====== Record extracts ======

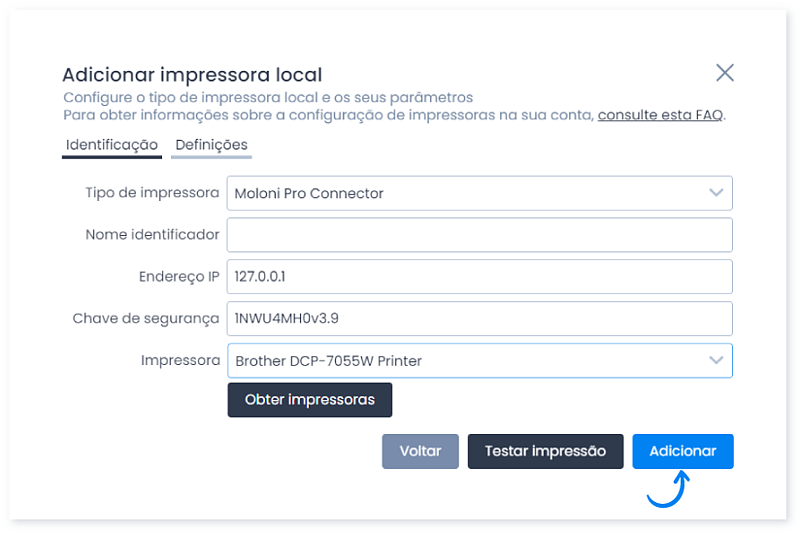Click the Tipo de impressora label

[x=152, y=193]
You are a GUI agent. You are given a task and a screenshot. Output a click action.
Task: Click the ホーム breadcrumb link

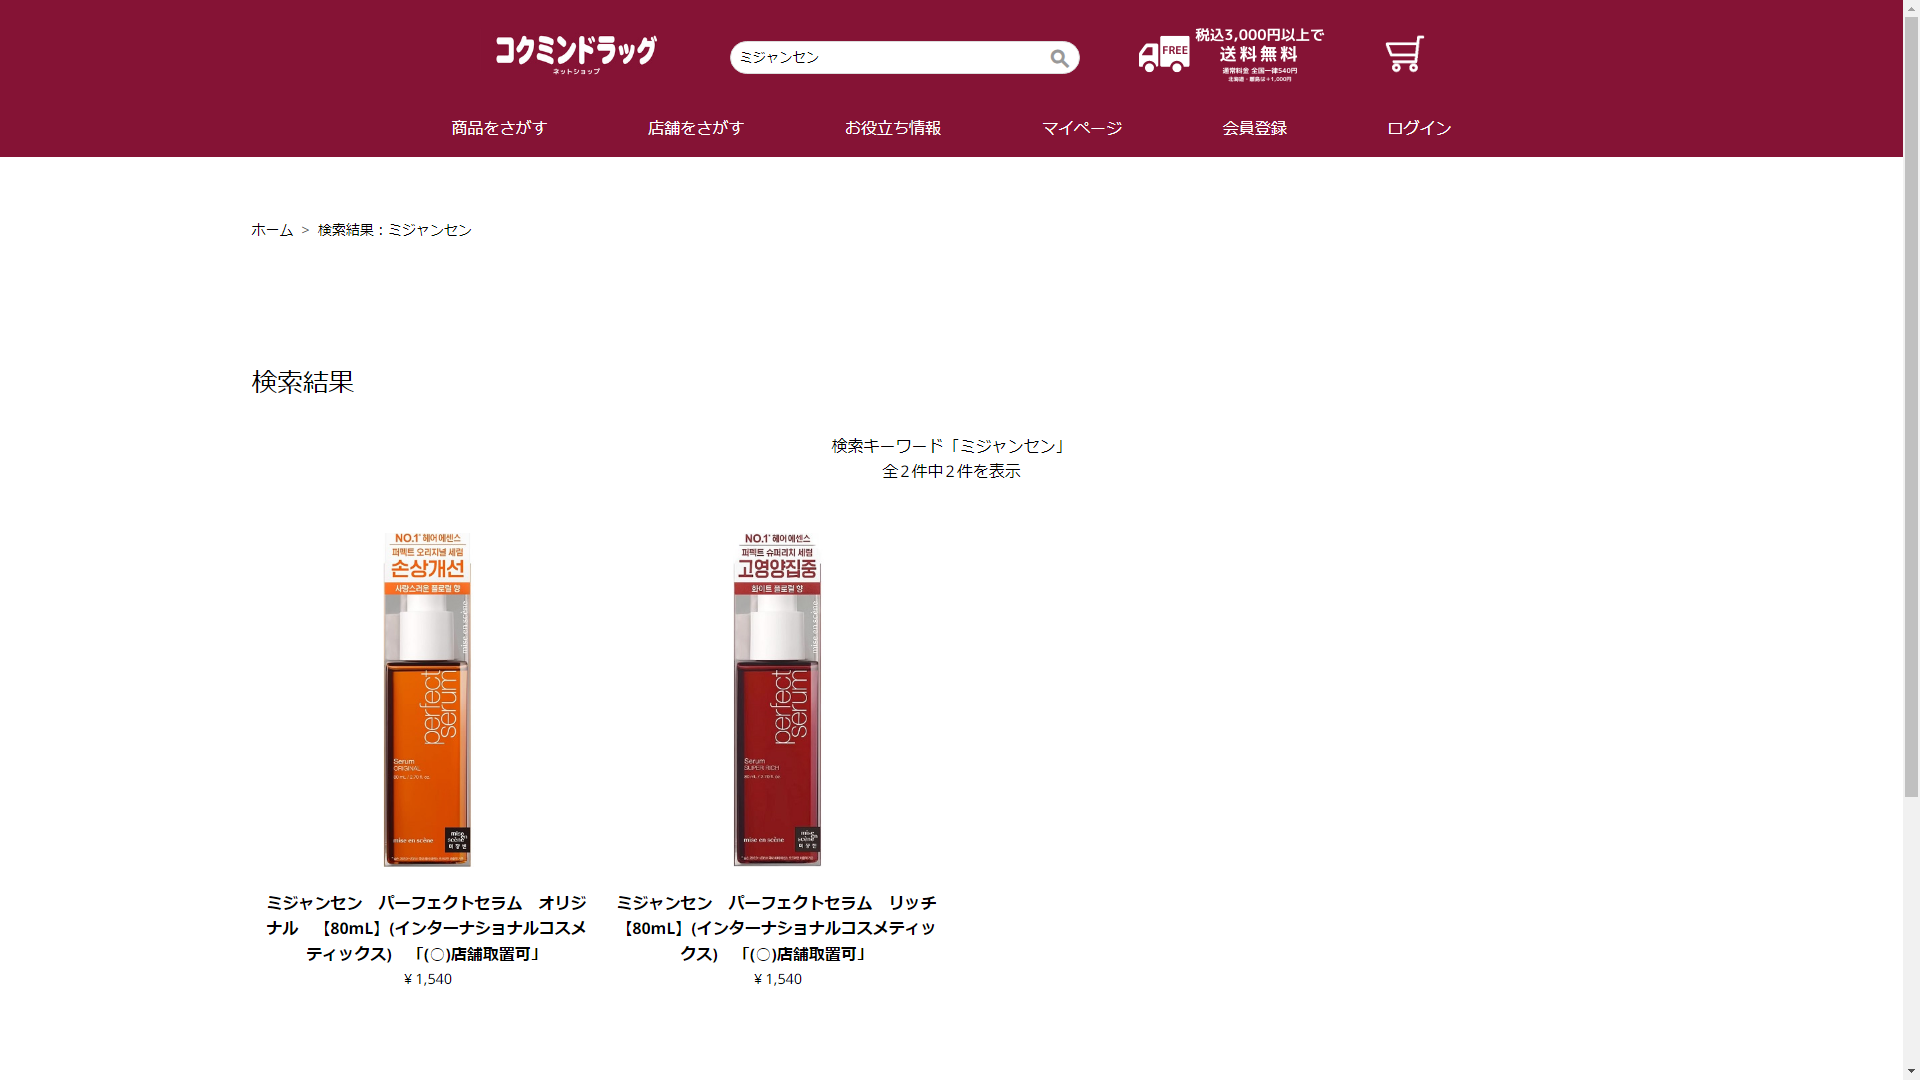pos(272,230)
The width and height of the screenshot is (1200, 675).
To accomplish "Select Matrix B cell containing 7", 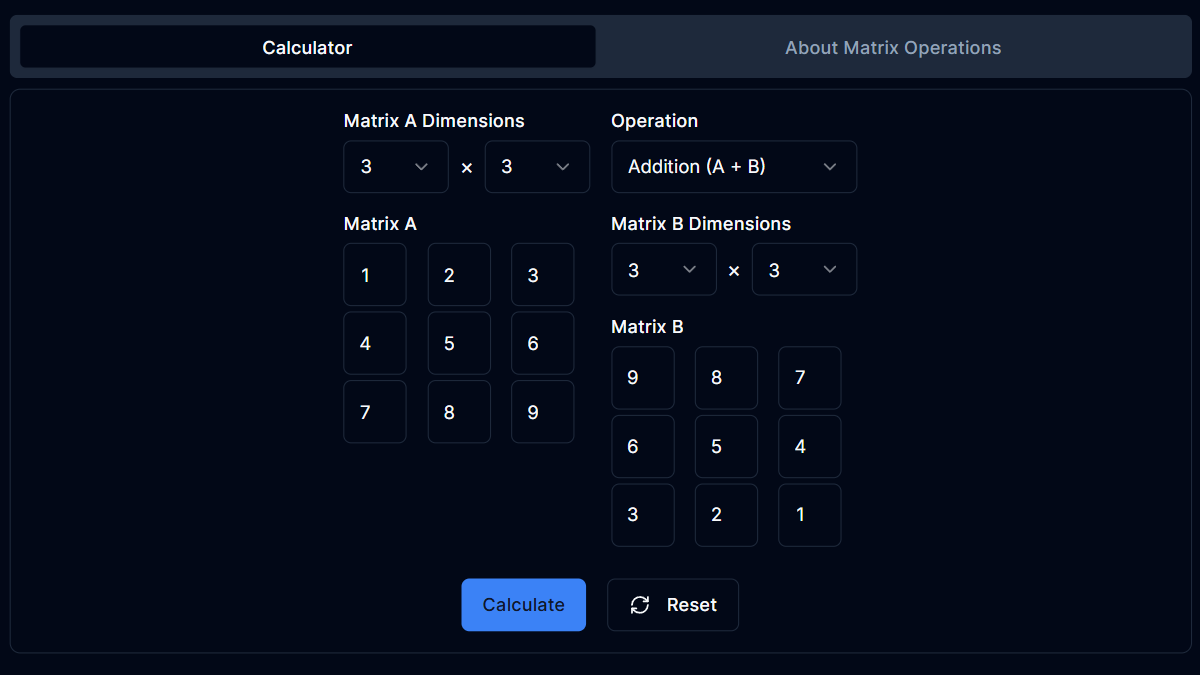I will tap(809, 377).
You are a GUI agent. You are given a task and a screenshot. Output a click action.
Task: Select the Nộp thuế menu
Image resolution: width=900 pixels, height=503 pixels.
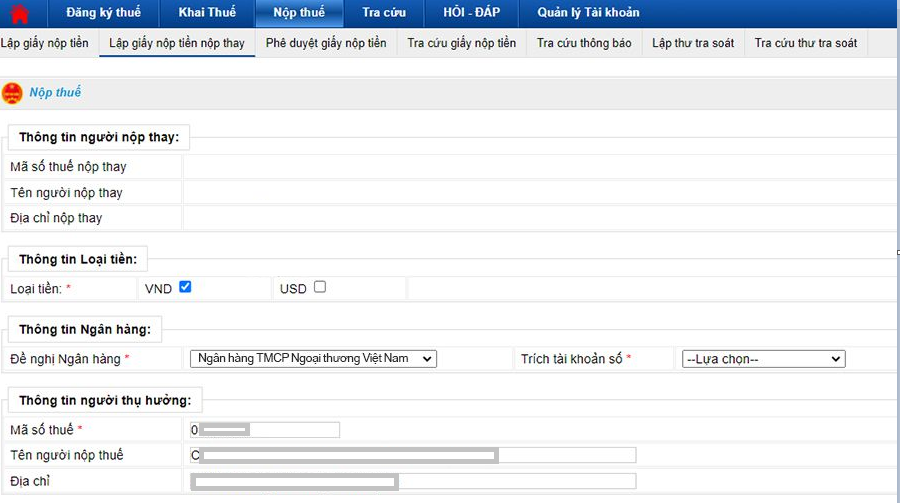click(x=298, y=13)
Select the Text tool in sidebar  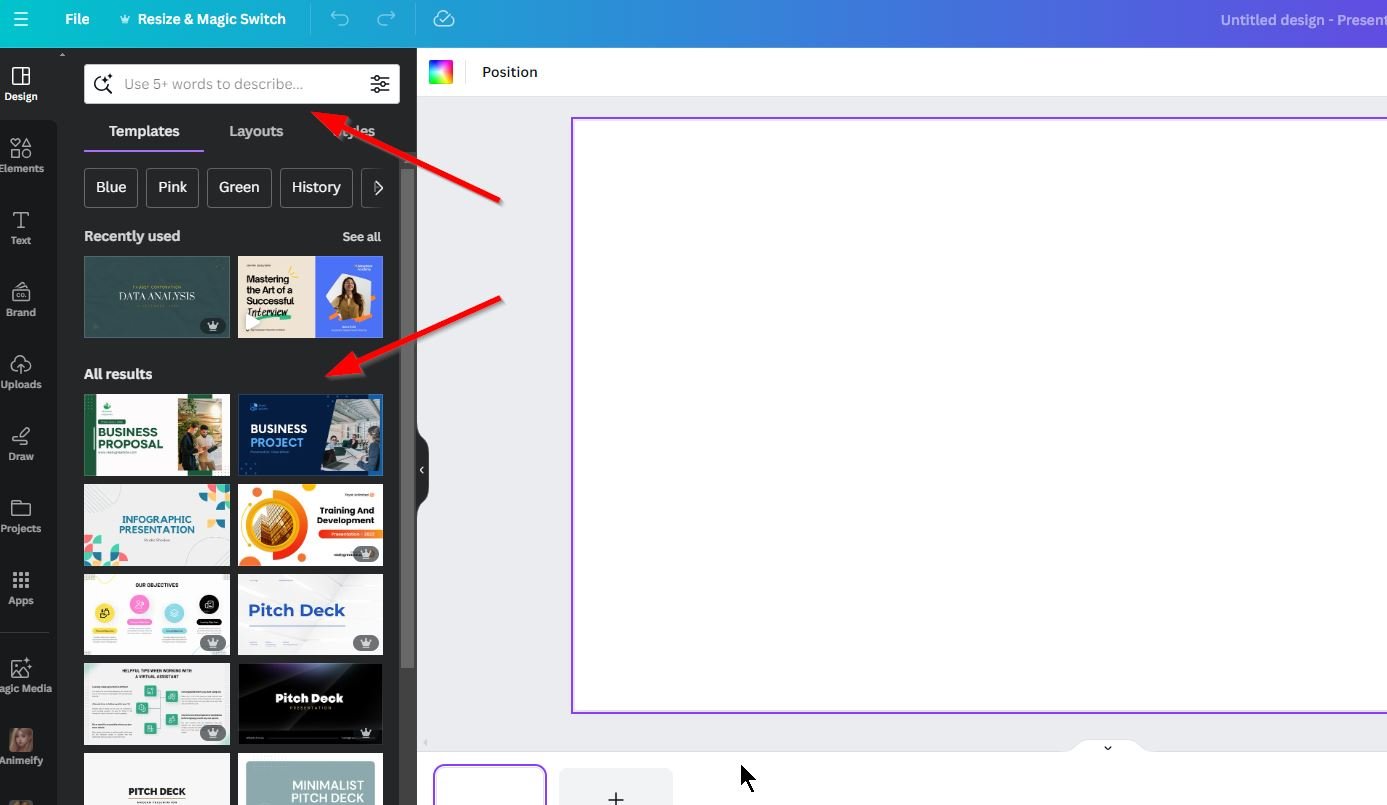click(21, 227)
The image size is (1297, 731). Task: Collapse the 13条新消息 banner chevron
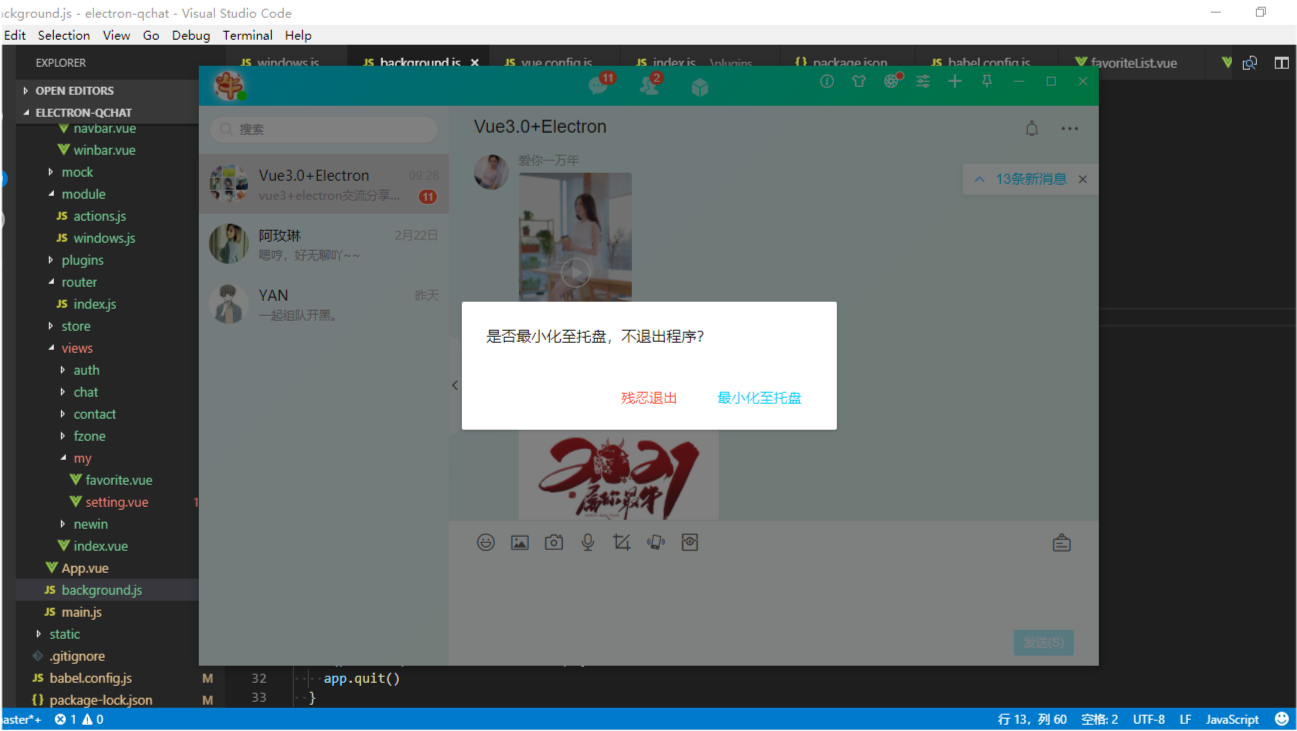[x=978, y=179]
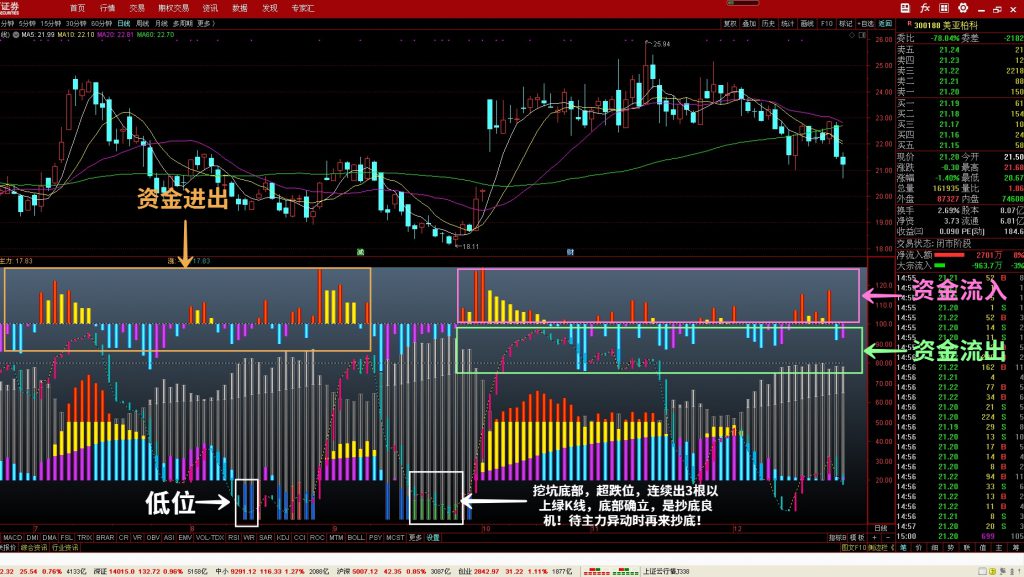1024x577 pixels.
Task: Switch to 日线 daily chart period
Action: [x=123, y=22]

======

Copy the items word for word, starting at the line that contains "The image size" and running through the last line of the items, both ends included. Leave out the pictures.

▶ [The reply]:
The image size is (1297, 731). Task: Collapse the 13条新消息 banner chevron
[x=978, y=179]
1024x577 pixels.
Task: Switch to 日线 daily chart period
Action: [x=123, y=22]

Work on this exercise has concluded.